### Task statement
Within the data below, determine how many lines contain "stop" and supply only that figure.
*** Opening Data excerpts ***
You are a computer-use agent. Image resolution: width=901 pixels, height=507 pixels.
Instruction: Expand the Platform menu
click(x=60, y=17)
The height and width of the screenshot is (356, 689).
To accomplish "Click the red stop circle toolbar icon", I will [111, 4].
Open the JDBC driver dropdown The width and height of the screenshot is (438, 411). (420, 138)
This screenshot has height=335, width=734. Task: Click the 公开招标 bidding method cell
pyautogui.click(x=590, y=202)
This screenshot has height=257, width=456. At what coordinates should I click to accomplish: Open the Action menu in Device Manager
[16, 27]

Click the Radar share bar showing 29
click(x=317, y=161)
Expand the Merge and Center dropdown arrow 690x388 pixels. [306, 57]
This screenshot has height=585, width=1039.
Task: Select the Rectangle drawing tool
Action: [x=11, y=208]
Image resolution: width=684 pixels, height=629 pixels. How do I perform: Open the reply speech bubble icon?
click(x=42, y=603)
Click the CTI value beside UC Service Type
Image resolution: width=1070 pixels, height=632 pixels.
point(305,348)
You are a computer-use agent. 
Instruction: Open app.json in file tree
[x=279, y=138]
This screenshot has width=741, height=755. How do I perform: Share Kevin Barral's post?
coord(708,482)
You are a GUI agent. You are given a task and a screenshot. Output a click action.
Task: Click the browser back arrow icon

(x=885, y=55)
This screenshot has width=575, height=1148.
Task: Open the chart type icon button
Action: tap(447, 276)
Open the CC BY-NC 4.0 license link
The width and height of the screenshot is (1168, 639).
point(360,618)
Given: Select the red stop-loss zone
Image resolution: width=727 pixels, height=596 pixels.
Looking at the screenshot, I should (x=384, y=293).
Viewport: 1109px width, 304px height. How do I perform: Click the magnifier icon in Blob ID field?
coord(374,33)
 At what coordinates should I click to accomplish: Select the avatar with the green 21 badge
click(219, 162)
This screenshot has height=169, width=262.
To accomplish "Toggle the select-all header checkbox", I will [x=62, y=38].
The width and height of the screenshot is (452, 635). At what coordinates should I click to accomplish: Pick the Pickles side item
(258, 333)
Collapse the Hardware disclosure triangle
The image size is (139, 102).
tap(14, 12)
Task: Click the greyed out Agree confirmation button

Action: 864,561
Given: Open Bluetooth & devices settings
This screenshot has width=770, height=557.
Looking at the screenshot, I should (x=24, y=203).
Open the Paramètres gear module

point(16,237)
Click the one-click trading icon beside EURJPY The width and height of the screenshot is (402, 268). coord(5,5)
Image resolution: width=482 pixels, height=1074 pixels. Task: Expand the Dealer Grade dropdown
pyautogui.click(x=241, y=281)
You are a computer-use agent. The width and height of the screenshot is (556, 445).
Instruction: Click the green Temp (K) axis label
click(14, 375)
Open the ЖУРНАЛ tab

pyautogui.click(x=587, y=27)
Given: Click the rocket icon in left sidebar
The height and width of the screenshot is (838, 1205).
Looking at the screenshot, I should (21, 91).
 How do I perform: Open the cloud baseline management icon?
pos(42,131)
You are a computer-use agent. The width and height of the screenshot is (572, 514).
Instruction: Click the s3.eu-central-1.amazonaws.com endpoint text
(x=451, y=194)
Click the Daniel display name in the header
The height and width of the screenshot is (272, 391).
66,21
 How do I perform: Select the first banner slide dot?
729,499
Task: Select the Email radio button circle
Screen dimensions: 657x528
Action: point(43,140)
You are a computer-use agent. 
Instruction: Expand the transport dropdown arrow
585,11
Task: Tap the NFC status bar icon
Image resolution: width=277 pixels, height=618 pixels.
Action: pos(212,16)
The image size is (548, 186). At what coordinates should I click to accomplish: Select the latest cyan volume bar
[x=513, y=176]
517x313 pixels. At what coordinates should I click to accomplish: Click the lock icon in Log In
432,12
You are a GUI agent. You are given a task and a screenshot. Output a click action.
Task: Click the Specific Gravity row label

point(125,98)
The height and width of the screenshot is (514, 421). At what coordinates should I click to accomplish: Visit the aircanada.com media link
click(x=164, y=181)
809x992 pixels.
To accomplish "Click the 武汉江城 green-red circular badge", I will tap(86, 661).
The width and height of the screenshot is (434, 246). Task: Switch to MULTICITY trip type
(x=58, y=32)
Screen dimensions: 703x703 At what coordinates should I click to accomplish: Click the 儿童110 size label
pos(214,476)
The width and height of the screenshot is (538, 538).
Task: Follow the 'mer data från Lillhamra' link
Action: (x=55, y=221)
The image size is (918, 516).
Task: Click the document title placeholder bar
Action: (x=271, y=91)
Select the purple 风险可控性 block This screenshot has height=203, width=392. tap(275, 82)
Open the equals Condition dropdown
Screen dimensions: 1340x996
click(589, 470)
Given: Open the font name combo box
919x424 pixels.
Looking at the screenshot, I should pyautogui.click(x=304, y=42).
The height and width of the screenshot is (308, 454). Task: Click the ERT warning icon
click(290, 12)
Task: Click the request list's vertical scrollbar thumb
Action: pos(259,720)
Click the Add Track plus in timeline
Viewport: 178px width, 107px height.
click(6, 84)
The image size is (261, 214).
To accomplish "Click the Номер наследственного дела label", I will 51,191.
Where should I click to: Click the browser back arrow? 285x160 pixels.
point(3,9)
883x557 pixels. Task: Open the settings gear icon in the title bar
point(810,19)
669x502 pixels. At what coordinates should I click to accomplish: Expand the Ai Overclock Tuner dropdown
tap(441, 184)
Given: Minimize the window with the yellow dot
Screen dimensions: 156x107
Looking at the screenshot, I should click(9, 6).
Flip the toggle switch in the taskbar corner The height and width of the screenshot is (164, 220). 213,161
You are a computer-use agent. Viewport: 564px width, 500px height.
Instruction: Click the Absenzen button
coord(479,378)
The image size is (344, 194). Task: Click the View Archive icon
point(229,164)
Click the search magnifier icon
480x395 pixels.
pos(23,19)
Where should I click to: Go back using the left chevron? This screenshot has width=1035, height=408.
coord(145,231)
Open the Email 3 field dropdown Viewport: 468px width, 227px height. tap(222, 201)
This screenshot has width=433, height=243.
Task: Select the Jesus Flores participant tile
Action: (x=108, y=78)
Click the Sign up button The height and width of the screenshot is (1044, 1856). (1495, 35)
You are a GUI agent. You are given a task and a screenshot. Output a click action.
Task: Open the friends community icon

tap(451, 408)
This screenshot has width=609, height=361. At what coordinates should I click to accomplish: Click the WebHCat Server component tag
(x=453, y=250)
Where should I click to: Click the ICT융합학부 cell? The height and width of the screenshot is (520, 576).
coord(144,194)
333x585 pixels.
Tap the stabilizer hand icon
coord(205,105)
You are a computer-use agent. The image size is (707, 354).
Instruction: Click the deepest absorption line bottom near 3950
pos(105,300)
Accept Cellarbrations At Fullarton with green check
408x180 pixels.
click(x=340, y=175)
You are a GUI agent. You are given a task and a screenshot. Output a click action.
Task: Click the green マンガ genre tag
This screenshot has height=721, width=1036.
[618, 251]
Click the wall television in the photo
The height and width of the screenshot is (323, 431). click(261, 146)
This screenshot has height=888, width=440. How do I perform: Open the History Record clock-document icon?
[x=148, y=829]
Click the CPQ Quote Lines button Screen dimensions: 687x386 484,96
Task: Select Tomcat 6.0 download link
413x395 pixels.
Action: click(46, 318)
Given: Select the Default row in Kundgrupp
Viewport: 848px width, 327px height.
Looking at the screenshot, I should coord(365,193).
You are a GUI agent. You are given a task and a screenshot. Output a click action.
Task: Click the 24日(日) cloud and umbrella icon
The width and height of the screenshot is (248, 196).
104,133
*** Closing Data excerpts ***
### Answer for this exercise
2